My fear is that the very setup of webinars, which very much resemble old-style university lectures, encourage short-term, surface learning. Just like those leading university lectures, webinar leaders can and do encourage deep learning by setting exercises and offering individualised feedback. But, in my experience, this kind of involvement is still all too rare. The more common (although thankfully, not universal) model is for the webinar to stand alone as a unit with very little in the way of support or monitoring before, during or after.

 

Universities have learned that the traditional model of an “expert” taking for an hour while a group of novitiates sit and take notes is not exactly the most effective way of teaching. People seem to learn better when they are involved in the process and get a chance to apply their knowledge as soon as possible.

 

Do webinars allow this?
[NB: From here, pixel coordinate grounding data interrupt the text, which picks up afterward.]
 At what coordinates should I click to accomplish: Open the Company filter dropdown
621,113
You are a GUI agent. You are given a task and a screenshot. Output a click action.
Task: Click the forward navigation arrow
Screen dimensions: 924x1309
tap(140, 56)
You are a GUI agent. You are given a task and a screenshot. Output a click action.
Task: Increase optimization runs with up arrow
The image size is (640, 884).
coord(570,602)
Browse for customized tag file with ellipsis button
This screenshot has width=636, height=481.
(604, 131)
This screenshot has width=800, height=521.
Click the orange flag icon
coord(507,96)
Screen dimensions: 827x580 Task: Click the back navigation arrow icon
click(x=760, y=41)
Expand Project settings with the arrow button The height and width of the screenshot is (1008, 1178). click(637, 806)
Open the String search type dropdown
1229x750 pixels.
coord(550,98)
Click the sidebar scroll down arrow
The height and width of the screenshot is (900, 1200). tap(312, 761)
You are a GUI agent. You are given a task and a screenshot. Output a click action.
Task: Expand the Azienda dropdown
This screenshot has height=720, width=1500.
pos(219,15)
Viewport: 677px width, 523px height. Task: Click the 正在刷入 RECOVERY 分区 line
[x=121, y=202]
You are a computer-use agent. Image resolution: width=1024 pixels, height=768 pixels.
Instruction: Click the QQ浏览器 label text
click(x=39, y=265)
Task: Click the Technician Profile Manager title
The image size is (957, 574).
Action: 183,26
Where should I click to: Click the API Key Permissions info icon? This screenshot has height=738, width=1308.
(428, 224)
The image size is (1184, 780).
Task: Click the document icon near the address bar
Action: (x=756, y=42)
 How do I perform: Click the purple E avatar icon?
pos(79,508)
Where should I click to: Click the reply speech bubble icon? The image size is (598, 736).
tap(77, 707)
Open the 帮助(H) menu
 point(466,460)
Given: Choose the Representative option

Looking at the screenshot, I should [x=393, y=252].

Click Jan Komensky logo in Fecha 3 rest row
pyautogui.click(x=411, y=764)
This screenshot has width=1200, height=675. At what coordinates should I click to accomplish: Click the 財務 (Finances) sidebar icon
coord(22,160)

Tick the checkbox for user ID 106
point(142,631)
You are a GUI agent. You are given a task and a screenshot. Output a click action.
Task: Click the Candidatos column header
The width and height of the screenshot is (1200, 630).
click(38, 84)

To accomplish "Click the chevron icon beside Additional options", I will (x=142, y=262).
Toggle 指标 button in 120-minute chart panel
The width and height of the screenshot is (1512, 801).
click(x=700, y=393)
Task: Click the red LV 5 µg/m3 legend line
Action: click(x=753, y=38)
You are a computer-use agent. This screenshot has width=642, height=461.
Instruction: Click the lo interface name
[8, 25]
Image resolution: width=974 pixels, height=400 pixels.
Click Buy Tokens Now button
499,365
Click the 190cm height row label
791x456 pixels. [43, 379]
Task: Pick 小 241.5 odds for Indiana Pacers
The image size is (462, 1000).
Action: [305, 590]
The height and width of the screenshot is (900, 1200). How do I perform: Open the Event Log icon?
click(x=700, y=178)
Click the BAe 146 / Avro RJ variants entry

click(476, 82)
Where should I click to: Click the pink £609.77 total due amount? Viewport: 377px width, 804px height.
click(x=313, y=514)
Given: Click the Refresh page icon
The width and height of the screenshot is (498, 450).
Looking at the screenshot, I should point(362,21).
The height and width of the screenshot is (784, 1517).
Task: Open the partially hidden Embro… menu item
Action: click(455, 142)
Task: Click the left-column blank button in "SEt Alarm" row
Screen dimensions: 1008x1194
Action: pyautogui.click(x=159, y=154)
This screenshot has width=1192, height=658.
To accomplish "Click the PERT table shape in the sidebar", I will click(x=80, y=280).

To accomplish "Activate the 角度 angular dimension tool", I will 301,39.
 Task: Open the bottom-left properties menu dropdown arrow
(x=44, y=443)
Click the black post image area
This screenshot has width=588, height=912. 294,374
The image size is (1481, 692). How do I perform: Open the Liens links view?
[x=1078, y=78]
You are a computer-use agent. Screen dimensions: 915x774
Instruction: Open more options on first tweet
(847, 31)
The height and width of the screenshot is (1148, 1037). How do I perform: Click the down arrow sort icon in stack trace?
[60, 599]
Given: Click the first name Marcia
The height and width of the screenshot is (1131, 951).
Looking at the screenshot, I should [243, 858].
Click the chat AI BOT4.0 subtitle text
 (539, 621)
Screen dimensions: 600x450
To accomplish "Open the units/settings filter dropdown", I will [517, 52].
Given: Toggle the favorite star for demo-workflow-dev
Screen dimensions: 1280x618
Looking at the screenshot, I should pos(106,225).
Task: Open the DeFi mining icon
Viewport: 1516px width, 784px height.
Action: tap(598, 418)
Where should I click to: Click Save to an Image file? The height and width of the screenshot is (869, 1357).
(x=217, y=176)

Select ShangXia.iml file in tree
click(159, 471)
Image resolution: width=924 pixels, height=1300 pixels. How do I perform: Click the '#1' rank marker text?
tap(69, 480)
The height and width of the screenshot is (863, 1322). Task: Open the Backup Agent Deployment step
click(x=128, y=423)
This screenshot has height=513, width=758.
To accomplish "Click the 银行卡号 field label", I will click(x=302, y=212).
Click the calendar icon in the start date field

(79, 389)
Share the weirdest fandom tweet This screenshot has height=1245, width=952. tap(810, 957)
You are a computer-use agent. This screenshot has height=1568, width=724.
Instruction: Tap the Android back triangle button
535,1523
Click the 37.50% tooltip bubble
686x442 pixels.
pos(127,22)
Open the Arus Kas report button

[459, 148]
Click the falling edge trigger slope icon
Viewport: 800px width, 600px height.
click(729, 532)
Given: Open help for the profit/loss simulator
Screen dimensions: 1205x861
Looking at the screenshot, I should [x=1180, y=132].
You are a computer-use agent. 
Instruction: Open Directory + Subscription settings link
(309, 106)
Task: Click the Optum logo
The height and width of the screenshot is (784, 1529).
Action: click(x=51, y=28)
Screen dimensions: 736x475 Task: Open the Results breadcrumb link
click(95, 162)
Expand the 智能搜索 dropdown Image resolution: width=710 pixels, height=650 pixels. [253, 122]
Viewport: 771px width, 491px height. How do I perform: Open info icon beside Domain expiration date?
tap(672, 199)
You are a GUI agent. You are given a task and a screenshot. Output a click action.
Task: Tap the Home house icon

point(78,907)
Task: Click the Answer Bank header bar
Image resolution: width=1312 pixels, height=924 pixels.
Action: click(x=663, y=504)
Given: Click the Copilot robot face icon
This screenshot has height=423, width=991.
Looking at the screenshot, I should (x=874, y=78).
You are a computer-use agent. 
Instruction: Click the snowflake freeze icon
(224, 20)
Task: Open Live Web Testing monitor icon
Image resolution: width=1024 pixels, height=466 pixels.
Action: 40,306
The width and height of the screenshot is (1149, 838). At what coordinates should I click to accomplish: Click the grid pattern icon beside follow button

How often do those attending a webinar lose focus and browse cat pictures in another tab?

 

At the very least, I think it is time to have open honest conversations about what webinars can and can’t do and where in-person teaching, as expensive as it can be, is the best option. Oddly enough, it’s a lesson that even the old-hands at Open University have learned, as they combine multimedia, online learning with a few choice sessions, in-person with a tutor and the rest of the class.

 

I don’t pretend to know all the answers and even writing this has opened more questions than answers in my head. The whole area is crying out for research and for providers to think beyond the kinds of questions found in a satisfaction survey.

 

I do know that, for now at least, I want to concentrate on in-person courses both in the CPD I deliver and in the CPD I attend. As an interpreter, I know that there is something about being there in the room with other learners and with an experienced tutor that you simply don’t get from a webinar. It is even better when you are learning alongside your clients and growing with them too. This is not denying that webinars have their place;  yet I do wonder whether we need to rethink the format.